Bullets are indiscriminate. They can go through walls and other people to hit whatever is behind them. (See the story: Stay bullet kills child and her aunt.) They go off course when a nervous gun owner pulls slightly to the left or right when firing, or when they are moving to try and escape an attacker themselves. This is why innocent bystanders die just as often as the person (or animal) being aimed at. Even trained police only hit their target 18% of the time in actual shootouts. This jumps to 30% if the suspect isn’t firing at them, but still means that under the best of circumstances, 7 out of 10 bullets miss their intended target. (Ripley, 2013) To provide an example of how much real life varies from the shooting range, NYPD officers must score at least a 78% hit rate to pass their shooting exam.

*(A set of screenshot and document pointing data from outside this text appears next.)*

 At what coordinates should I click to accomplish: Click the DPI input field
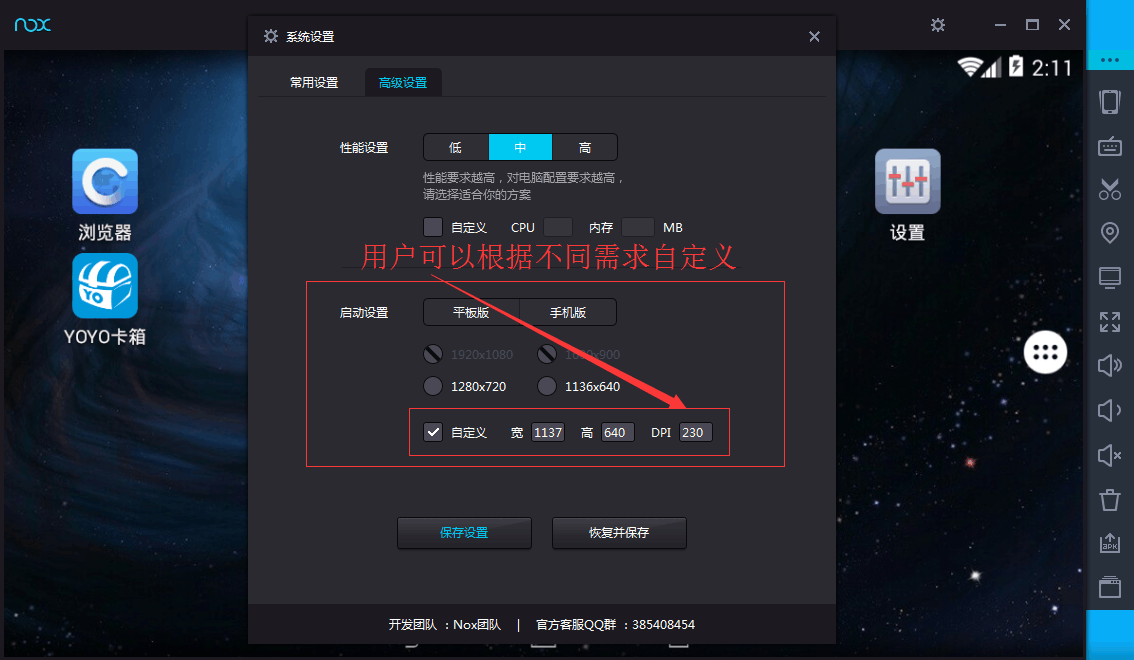(696, 432)
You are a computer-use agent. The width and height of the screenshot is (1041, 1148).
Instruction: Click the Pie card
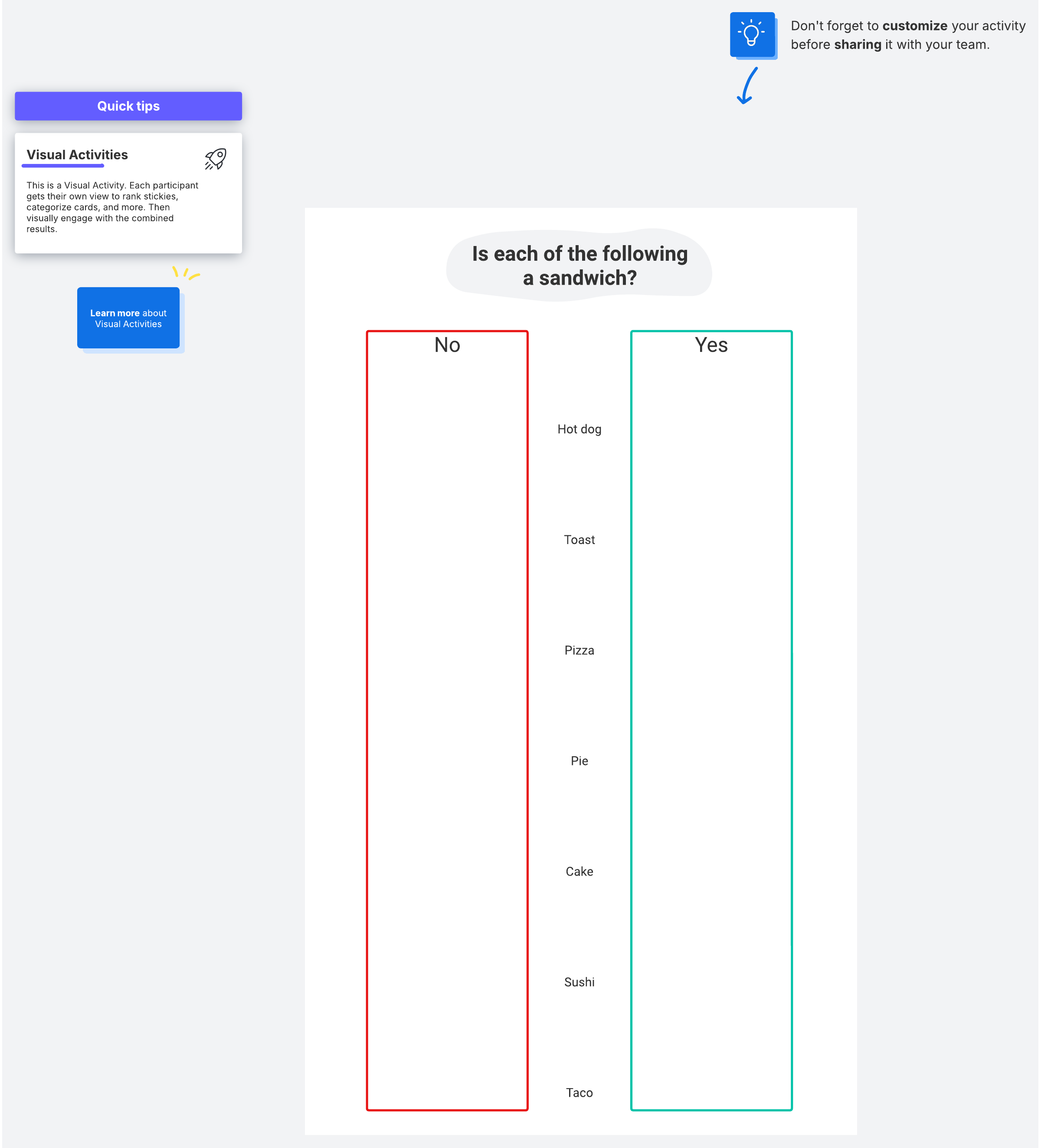tap(579, 761)
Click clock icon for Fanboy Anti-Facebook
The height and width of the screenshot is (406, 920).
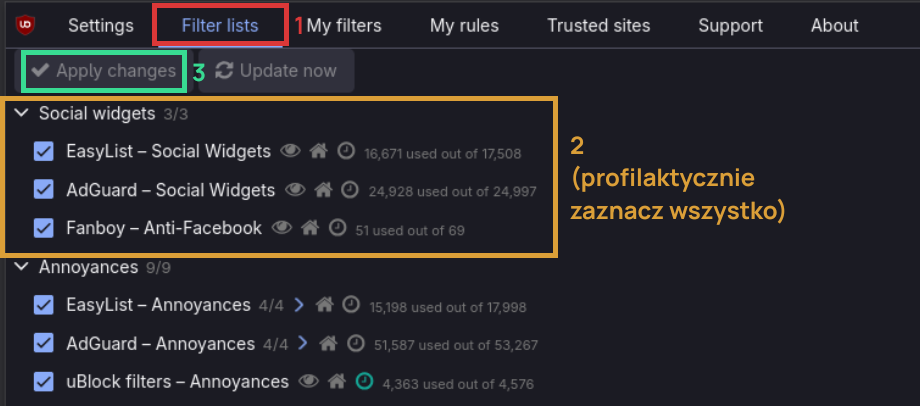click(x=337, y=228)
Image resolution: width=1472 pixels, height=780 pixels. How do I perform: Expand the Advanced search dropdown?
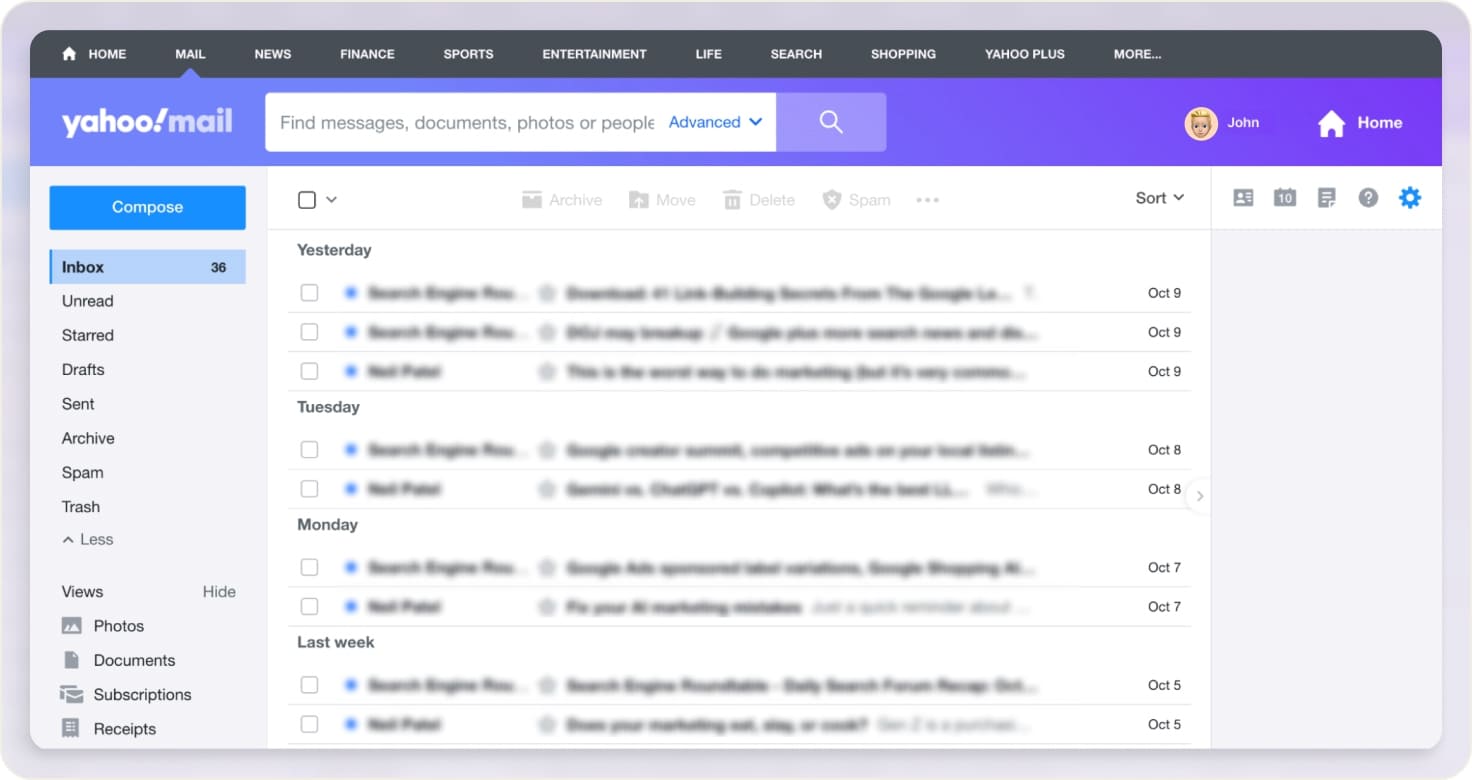coord(714,121)
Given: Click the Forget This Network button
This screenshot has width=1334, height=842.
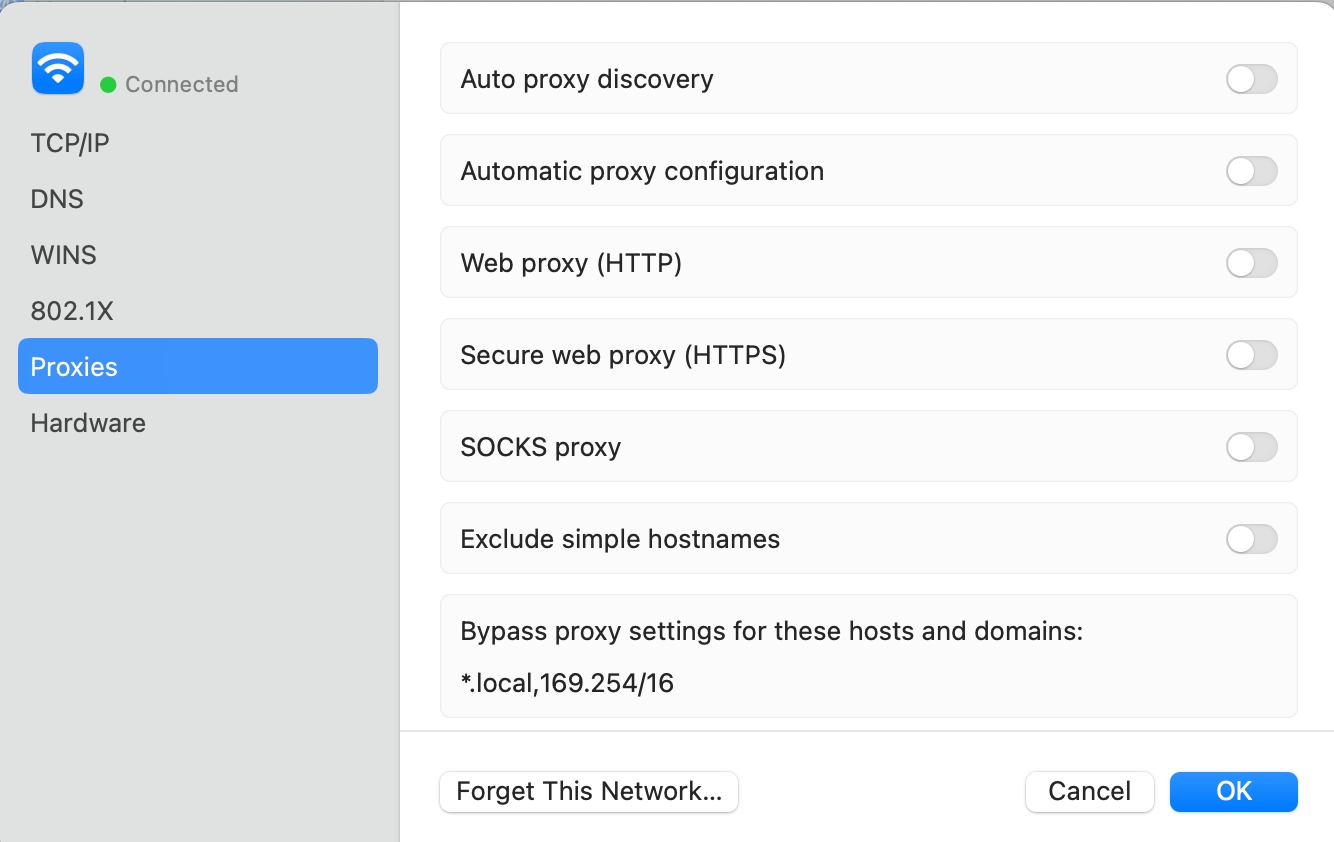Looking at the screenshot, I should pos(588,792).
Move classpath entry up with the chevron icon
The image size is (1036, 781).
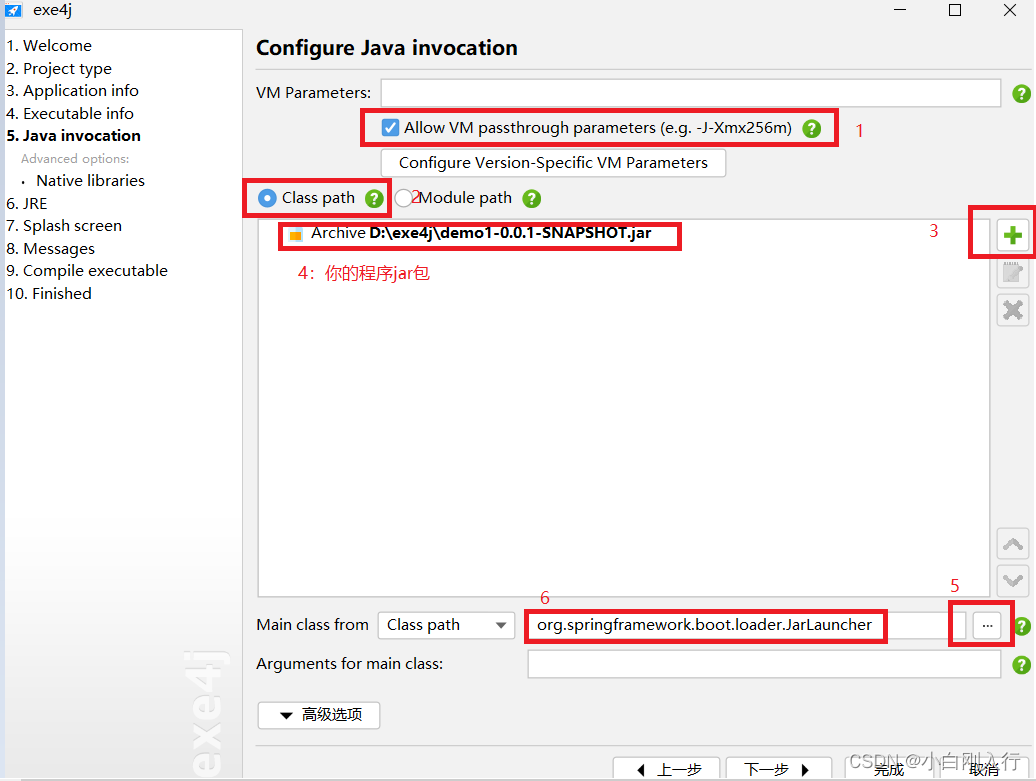coord(1012,543)
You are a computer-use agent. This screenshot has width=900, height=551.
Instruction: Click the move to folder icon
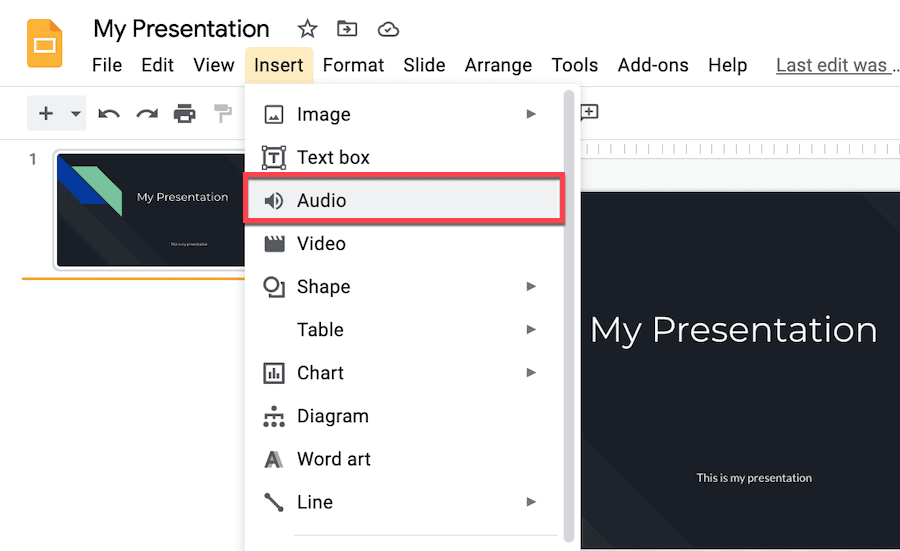(x=347, y=29)
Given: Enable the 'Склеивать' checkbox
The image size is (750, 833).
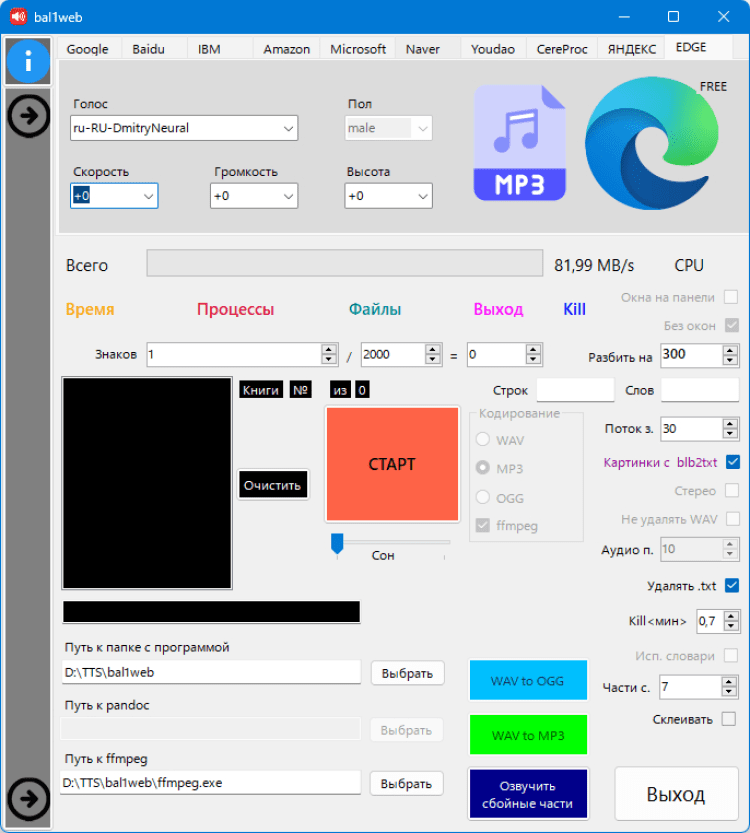Looking at the screenshot, I should pos(728,719).
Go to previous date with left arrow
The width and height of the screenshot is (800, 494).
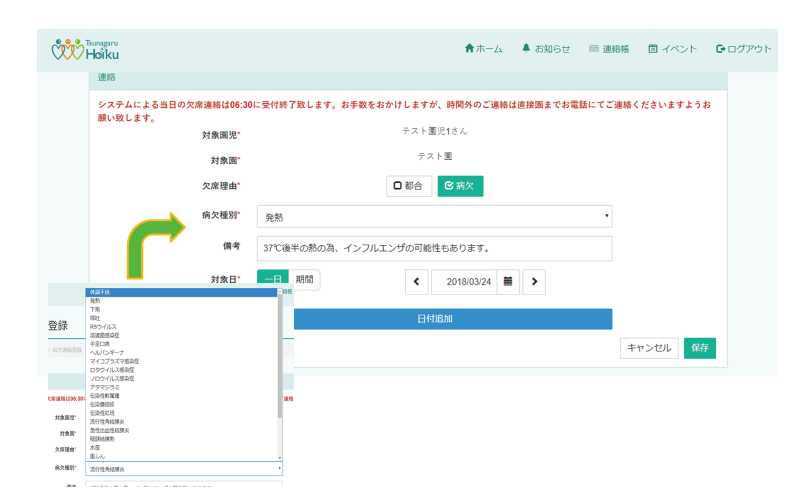click(417, 282)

In areas like Chicago that have been plagued by high rates of gun violence, one thing is pretty consistent: The ones getting buried often aren’t the ones involved in the fighting. They are little girls who catch a stray bullet to the head while walking to school. Mothers caught in the crossfire while out for a midday stroll. Sleeping babies killed in their cribs after errant bullets fly through the walls of their home and into their helpless bodies.
I would be very surprised if the death rates for actual shooters versus innocent civilians isn’t at least 1 to 1, if not skewed heavily towards more innocents dying than those actually involved in the conflict. This is true of war, where civilians die at a rate of 9 deaths for every one death of an actual armed combatant. (Singer, 2014) Urban warfare may not be quite as skewed, but it’s safe to say that in any gunfight, those within several hundred yards are in just as much danger as anyone being targeted.